THE PROBLEM:
Print every entry below exactly, leaving out the pictures.

RECORDS SHOWN below:

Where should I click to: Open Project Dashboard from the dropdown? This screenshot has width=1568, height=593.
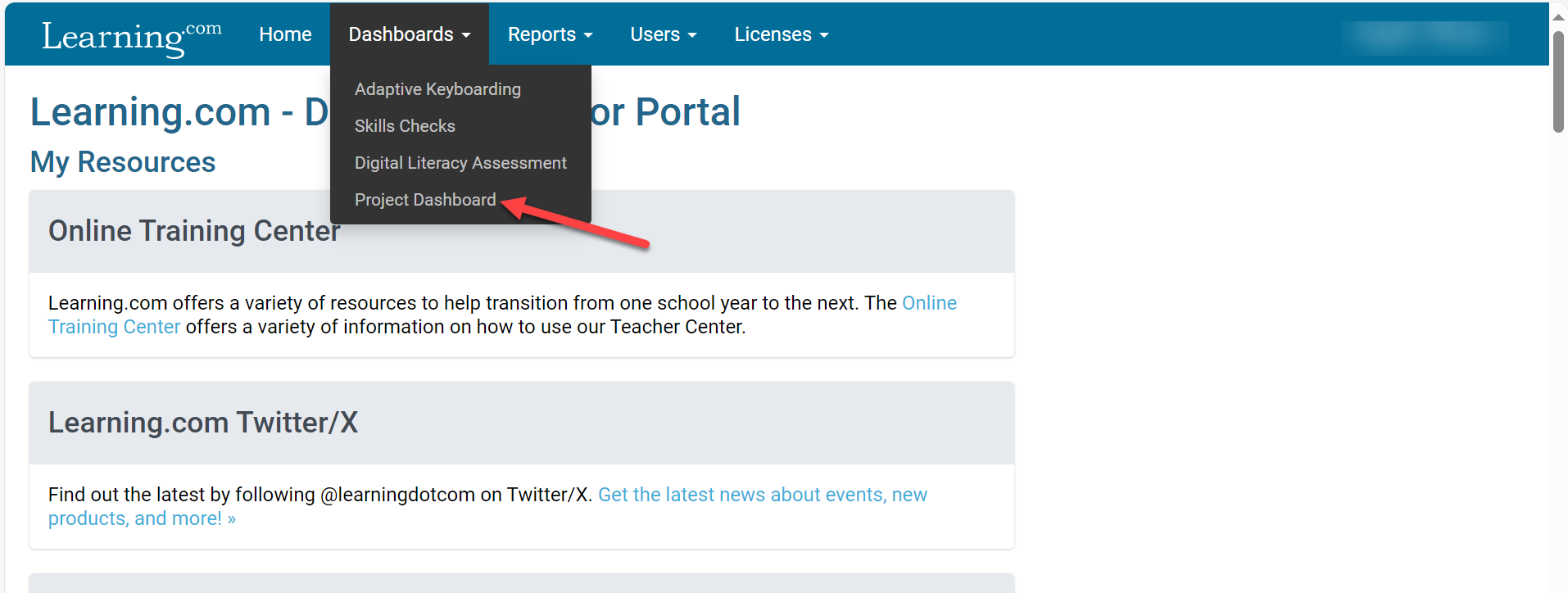(425, 200)
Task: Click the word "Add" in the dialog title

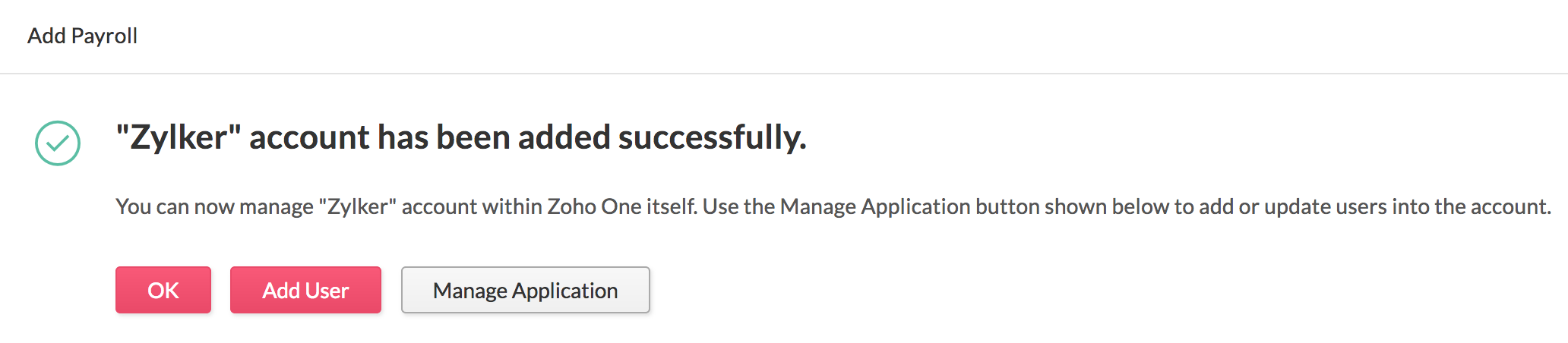Action: (x=46, y=36)
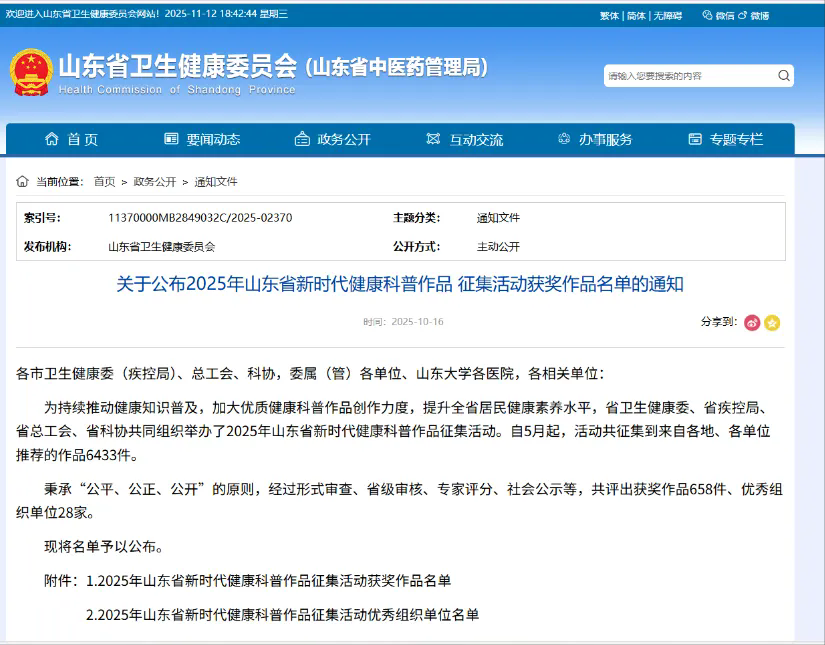This screenshot has height=645, width=825.
Task: Click 政务公开 breadcrumb link
Action: (x=155, y=182)
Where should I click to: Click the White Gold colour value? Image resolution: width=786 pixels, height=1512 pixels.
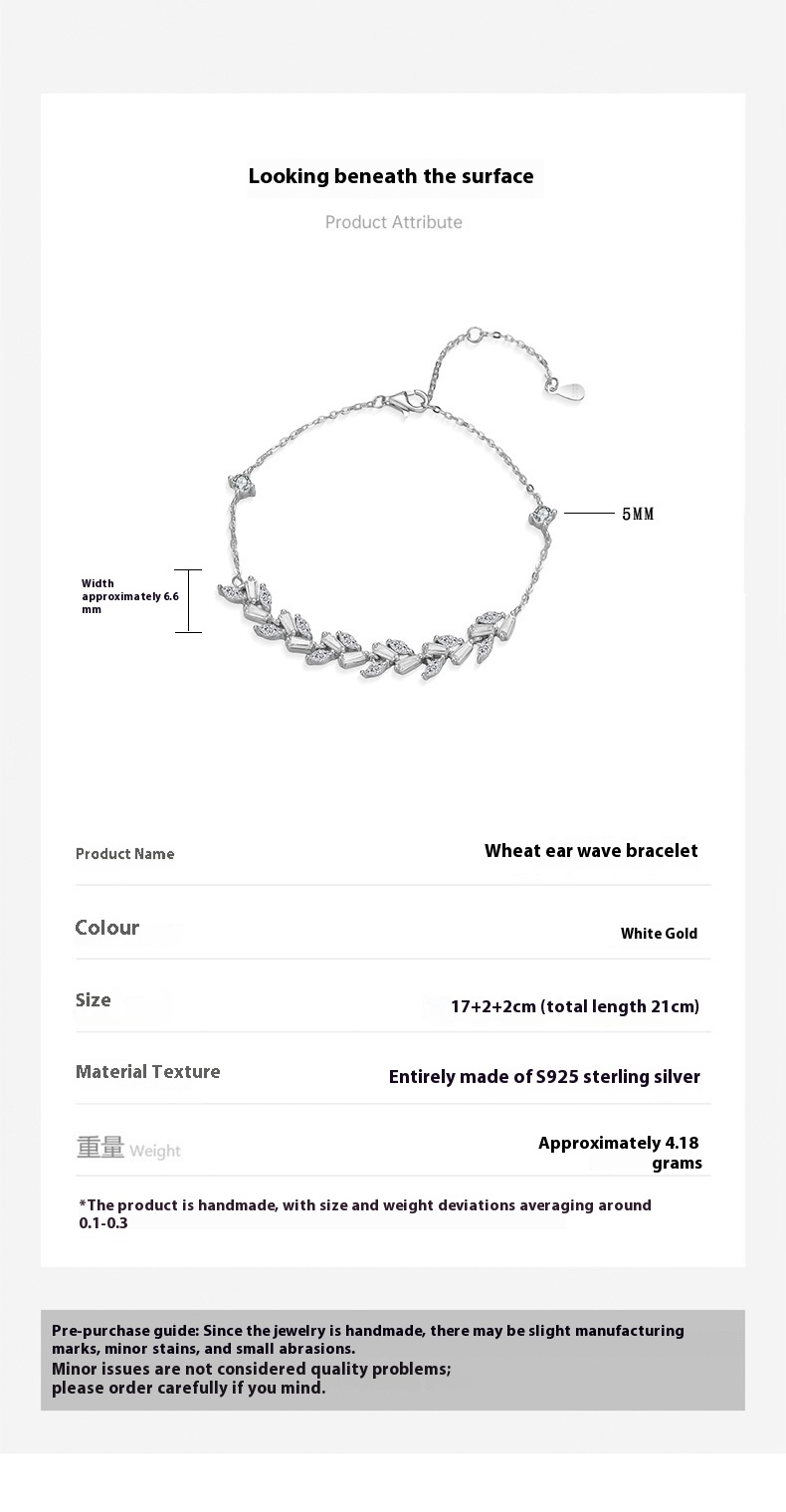point(659,934)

End of RECORDS SHOWN.

EXERCISE SOLUTION:
Where should I click to: Open Project Dashboard from the dropdown? This screenshot has width=1568, height=593.
(425, 200)
Task: Click the word "Add" in the dialog title

Action: (x=46, y=36)
This screenshot has height=645, width=825.
Task: Click 政务公开 breadcrumb link
Action: (x=155, y=182)
Where should I click to: Click the White Gold colour value? Image resolution: width=786 pixels, height=1512 pixels.
point(659,934)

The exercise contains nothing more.